2014 – Cape Town’s Year

Rosemary-FeenanAuthor: Rosemary Feenan

New York, Edinburgh, London and Sydney are cities that are synonymous with some of the world’s best New Year’s Eve celebrations. At midnight on December 31st 2013, a new city joined the list: Cape Town. In what was billed as ‘Africa’s biggest free party’ more than 100,000 revellers ushered in the New Year in the city’s streets with fireworks, laser shows, DJs, dancing and a 3D visual tribute to Nelson Mandela. The city had good reason to welcome 2014 in style – this year has shaped up to be a truly transformative one in Cape Town.

Cape Town’s New Year’s Eve celebrations were particularly flamboyant as the city welcomed in its new role as World Design Capital for 2014. World Design Capital is awarded bi-annually to cities which recognise design as a tool for social, cultural and economic development. Cape Town’s winning bid and subsequent events programme have focused on the central theme of ‘Live Design. Transform Life.’ and seek to utilise the role that design can play in social transformation, and in particular in addressing Apartheid legacies. Projects are organised into four broad themes: projects that bridge historic divides, reconnect the city in structure and in spirit, rebuild social and economic inclusion, and reposition Cape Town for a sustainable future.[i]

Cape Town is the first city from a developing nation to win the award and is making the most of the opportunity.  When 2014 comes to a close, Cape Town will have hosted over 460 design projects and offered a packed calendar of events including fashion shows, open houses and artists’ studios, street food festivals, guided walking tours, a month of photography, and even a global doodling contest.

International exhibitions such as Decorex International and Design Indaba have made their way to the city this year. Longer term projects are also being launched, from the creation of ecovillages and sustainable city-farms, to research projects which consider housing issues in marginalized precincts, to the creation of new cultural tourism destinations.

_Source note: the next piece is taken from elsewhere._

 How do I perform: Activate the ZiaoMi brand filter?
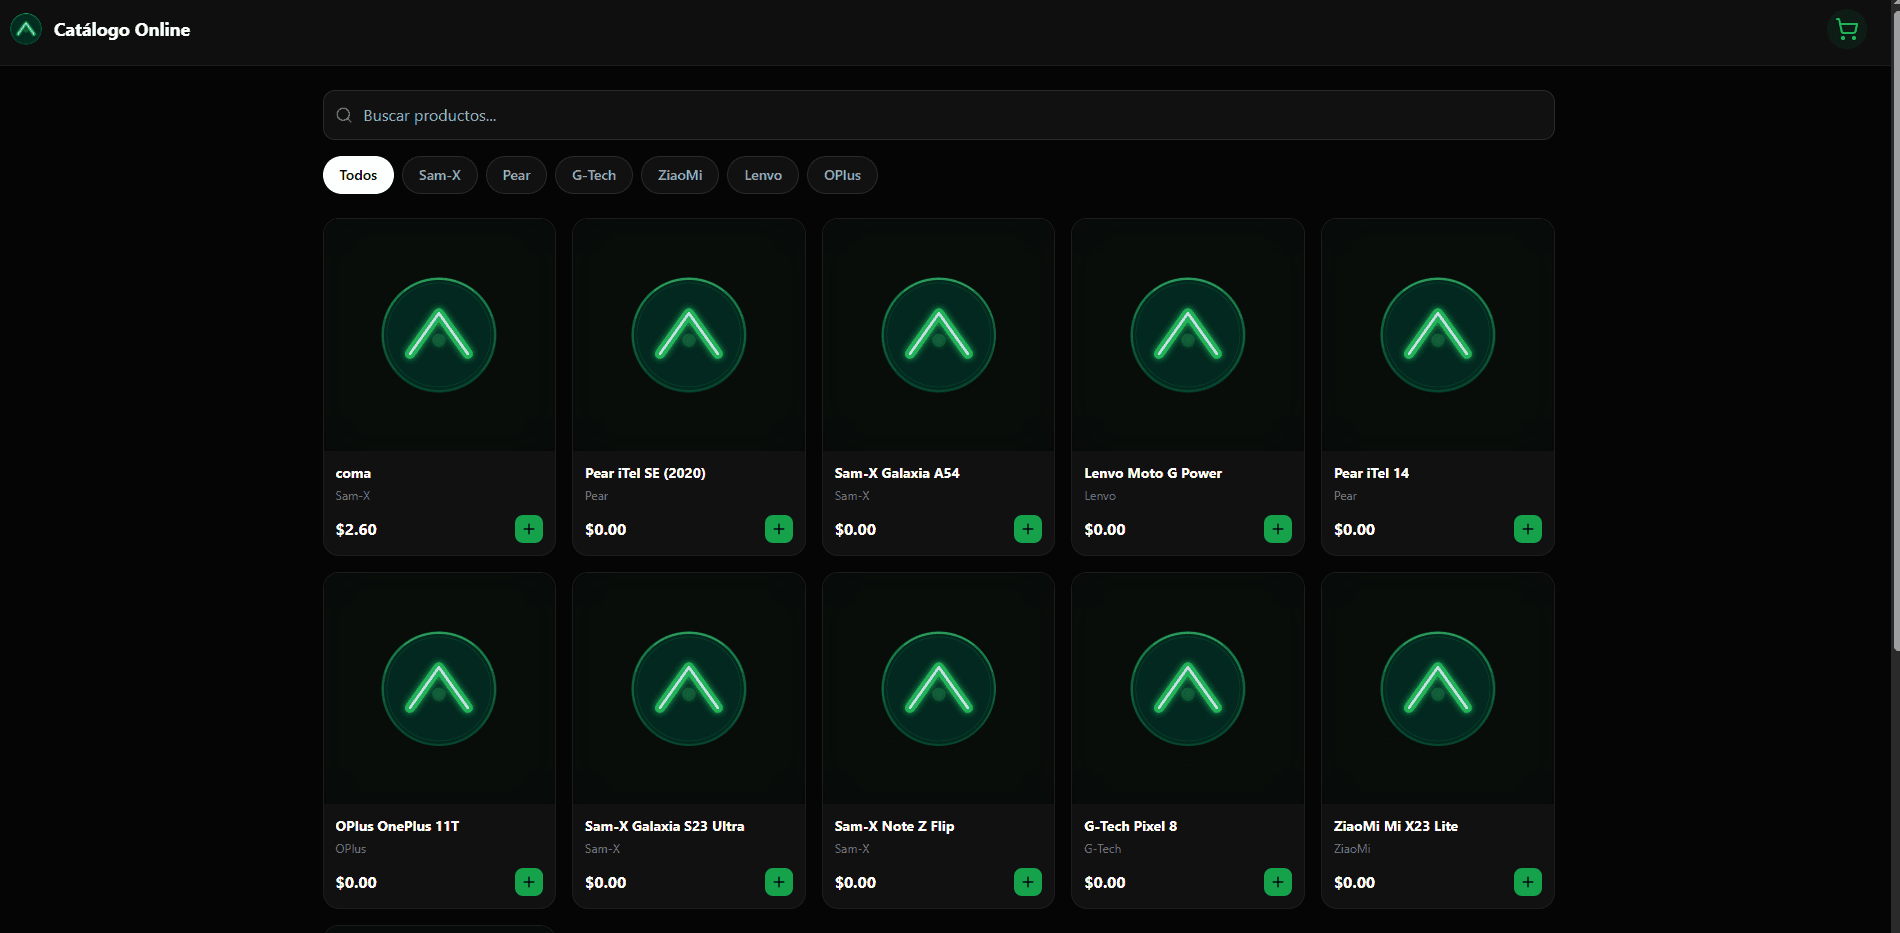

But it is not just World Design Capital which is making 2014 a great year for Cape Town. The city has also been awarded WWF’s prestigious Earth Hour Award this year in recognition of its pioneering actions to combat climate change. Cape Town beat over 160 other cities for the award, and was commended for its bold steps in both transitioning towards renewable energy and in improving energy efficiency. It has recently rolled out a solar water heating programme, engaged in a major retro-fitting scheme for streetlights and buildings, and enhanced community engagement on sustainability issues.

The Earth Hour Award does not only consider achievements made to date, but also takes into account a city’s desire and determination to make further progress. Cape Town is making its green ambitions very clear. This year it joined the C40 Climate Leadership Group, and is working towards an ambitious target of 10% of its total electricity supply being met by renewable or cleaner energy by 2020. The city is also one of only 3% of African cities which reports and verifies its carbon actions through the carbon Cities Climate Registry.

Cape Town is well accustomed to receiving accolades for its natural assets and tourist offerings. The special events of 2014, paired with the city’s usual international events fixtures such as the Two Oceans Marathon and International Jazz Festival, are drawing even more attention to the city as a tourist destination. The New York Times, for example, has named Cape Town the best place in the world to visit in 2014.

But perhaps the greatest significance of 2014 for Capetonians themselves is the fact that the year marks the twentieth anniversary of the end of Apartheid in South Africa. Cape Town is using that milestone to show the world how far it has come.


[i] Cape Town 2014: Live Design. Transform Life.

About the Author

Born and bred in Liverpool, Rosemary understood at an early age that cities have very distinct characters. As a town planner and market strategist her personal interest in what makes cities work, grew into a career and a passion. She is now an International Director and Head of JLL’s Cities Research Programme which she set up 12 years ago. Cities are constantly evolving, she says, models and urban personalities change, technology is always pushing forward and the choice of cities in which to invest, develop, shop and live continues to extend. Analysing, tracking and interpreting and anticipating the nature of the New World of Cities is as important as it is fascinating. Rosemary is a Trustee of the Urban Land Institute and serves on the World Economic Forum’s Global Agenda Council on the Future of Cities.